Insight From Insight 25 Article

By Israel Almodovar, Director at Navigant, and Todd Metz, Founding Partner – Varela, Lee, Metz & Guarino 

A period of rapid broad-based increase in international commodity prices, also known as a commodity supercycle, started in the early 2000s. The economies in Latin America, largely dependent on the export of commodities, especially in the mining sector, benefited from these price increases with an outstanding growth in the region’s gross domestic product (GDP). As a result, the need for large-scale infrastructure projects to support the commodity boom led to an influx of international construction-related companies into the region. From owners to contractors and other construction industry players, Latin America became a hot spot for multicultural projects. But as the supercycle slowed down starting around 2011, so did GDP growth in Latin America.

This slowdown, combined with other factors such as corruption allegations, increased political uncertainty, and slow recovery of global oil prices, had a direct impact on the construction industry in the region.

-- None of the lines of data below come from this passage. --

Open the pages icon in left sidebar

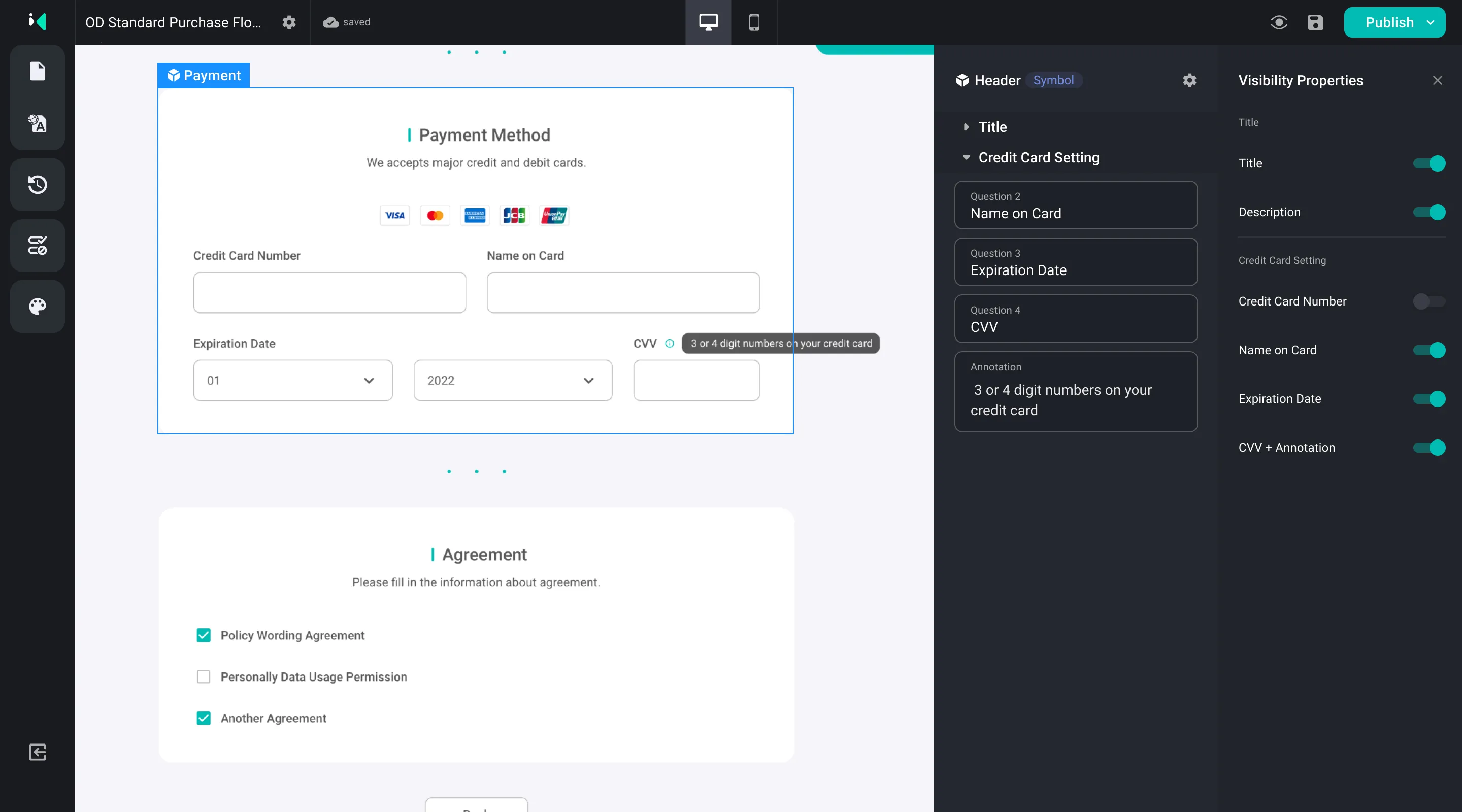pos(38,72)

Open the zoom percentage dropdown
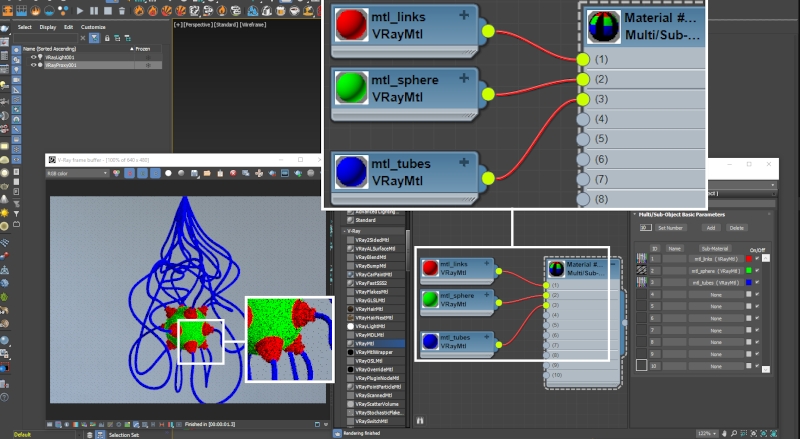(x=708, y=432)
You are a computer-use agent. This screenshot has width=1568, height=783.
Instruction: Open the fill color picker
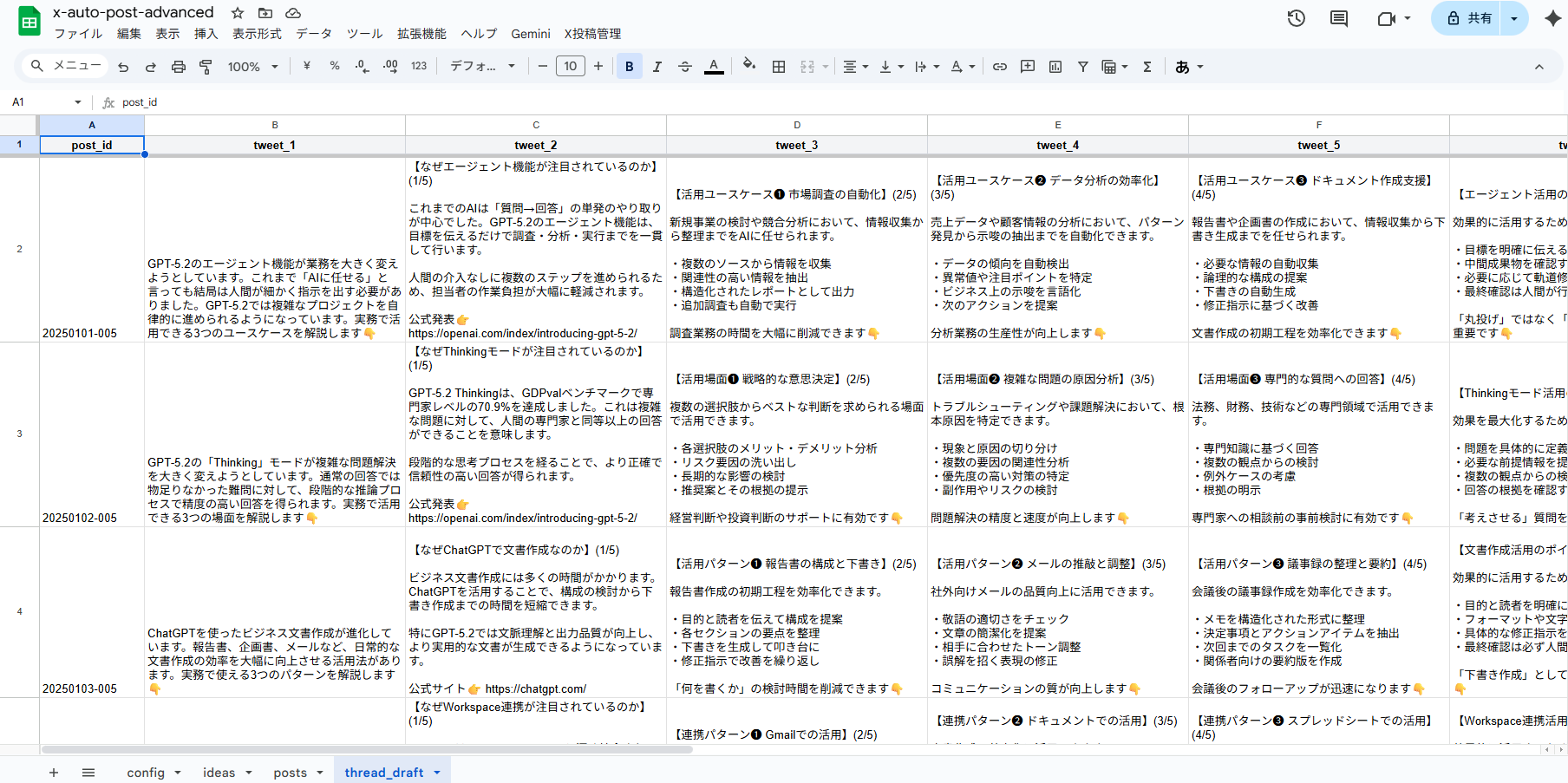pos(749,66)
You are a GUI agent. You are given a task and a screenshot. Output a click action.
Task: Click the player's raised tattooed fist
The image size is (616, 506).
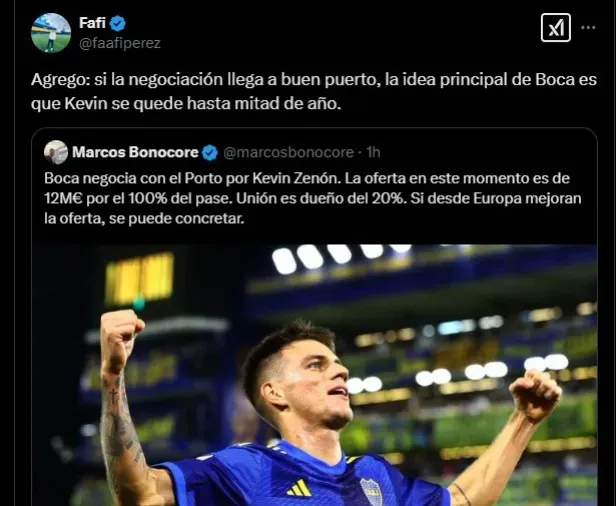(119, 336)
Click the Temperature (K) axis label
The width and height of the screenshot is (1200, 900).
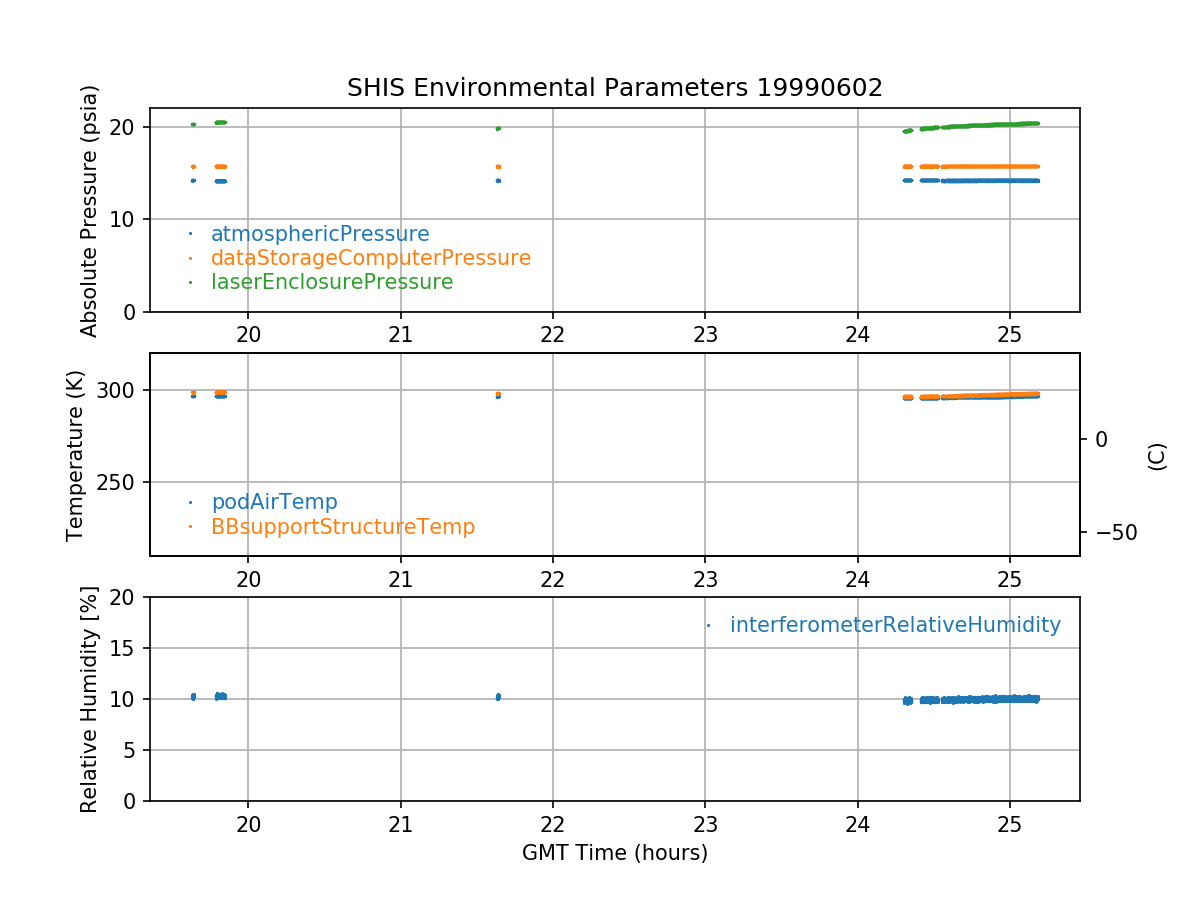click(x=76, y=455)
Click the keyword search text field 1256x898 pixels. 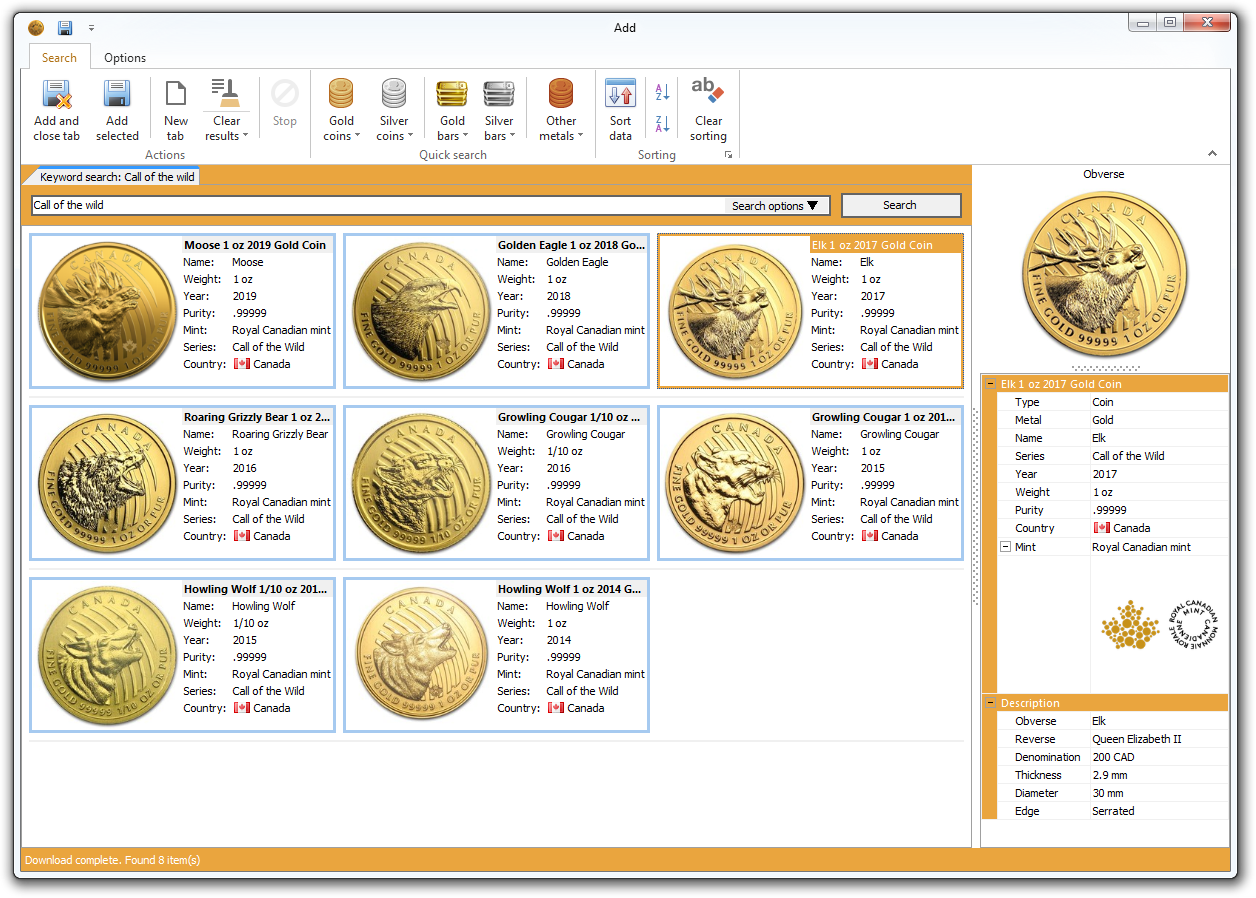[378, 206]
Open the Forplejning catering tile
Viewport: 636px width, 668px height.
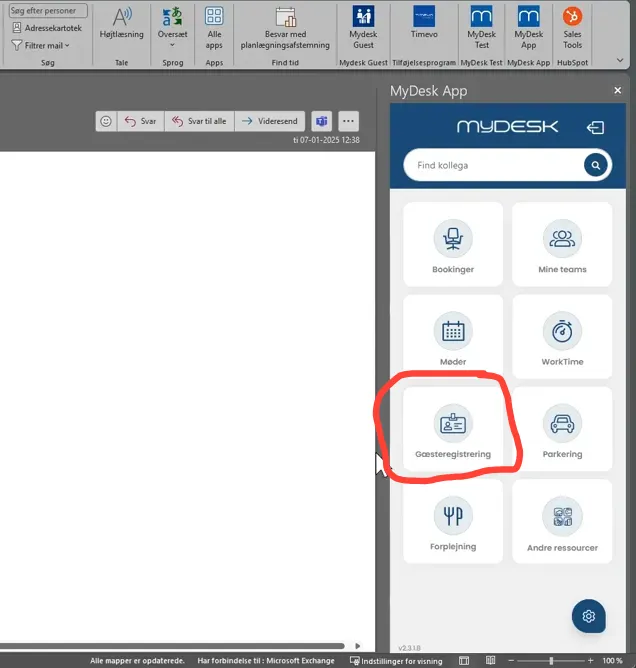[x=453, y=521]
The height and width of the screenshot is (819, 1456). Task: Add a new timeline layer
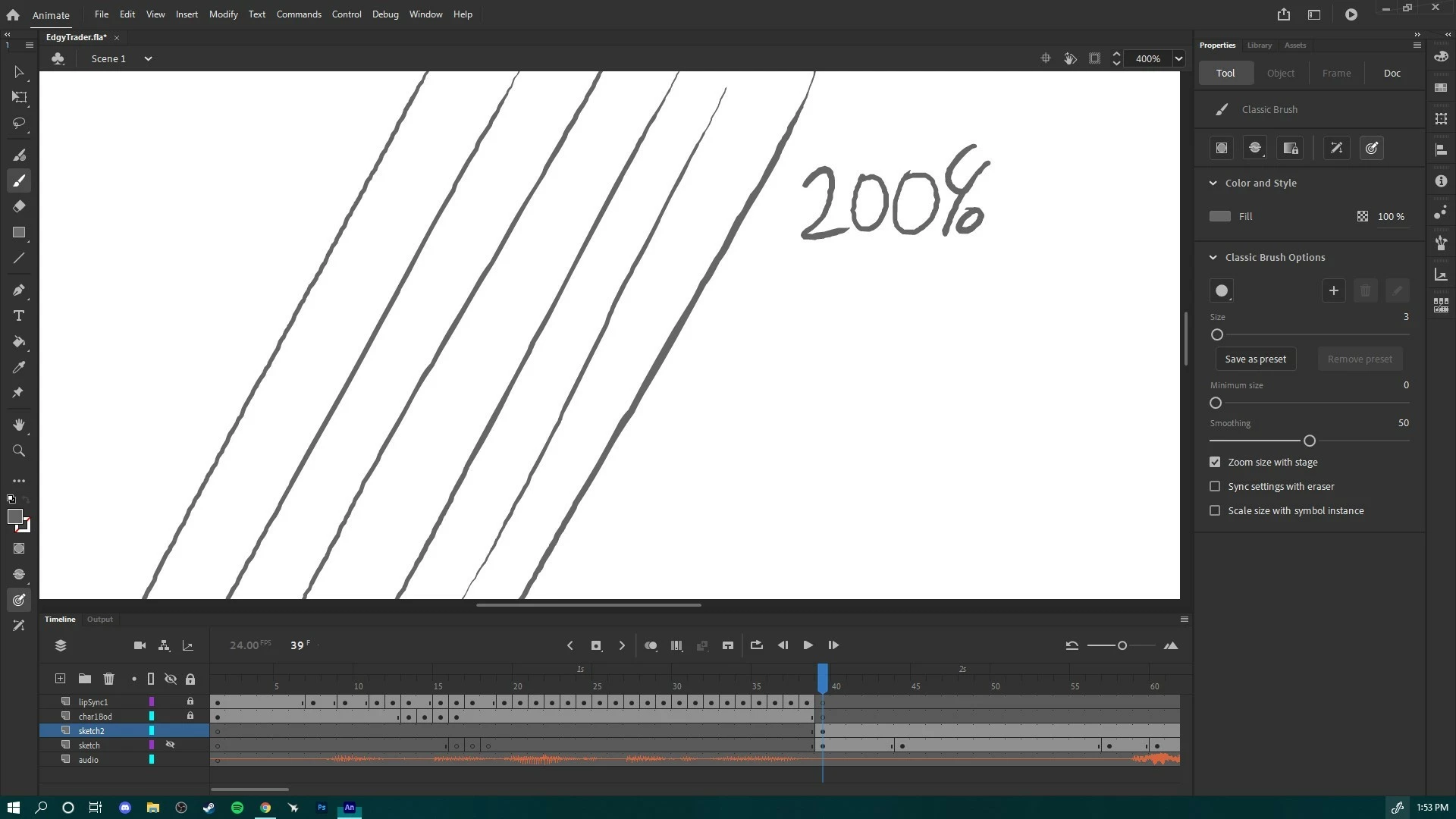pyautogui.click(x=60, y=679)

However, after a few years of contraction, the industry is forecasted to start rebounding in 2018 based on projections of global oil price increases, dissipation of political uncertainties, and the predicted support by both stronger government spending and greater private investment in the construction industry.

Moreover, the use of the public-private partnership structure has become more popular in the region, requiring an adequate regulatory framework, as well as teams with extensive experience in design, construction, operations, and project financing. These projects involve not only the mining projects to directly support the commodities market, but also the infrastructure projects to support the economic growth and social progress of the region. As a result, the influx of international construction industry players into Latin America is expected to continue for both private and public projects.

In this article, based on our experience, we describe several challenges that international construction industry players face in developing and managing projects in Latin America. With that said, we cannot forget that, while there is a tendency to view Latin America as a homogeneous region, it is really the amalgamation of more than 20 countries with a common language, but different laws, codes, regulatory environments, and cultures.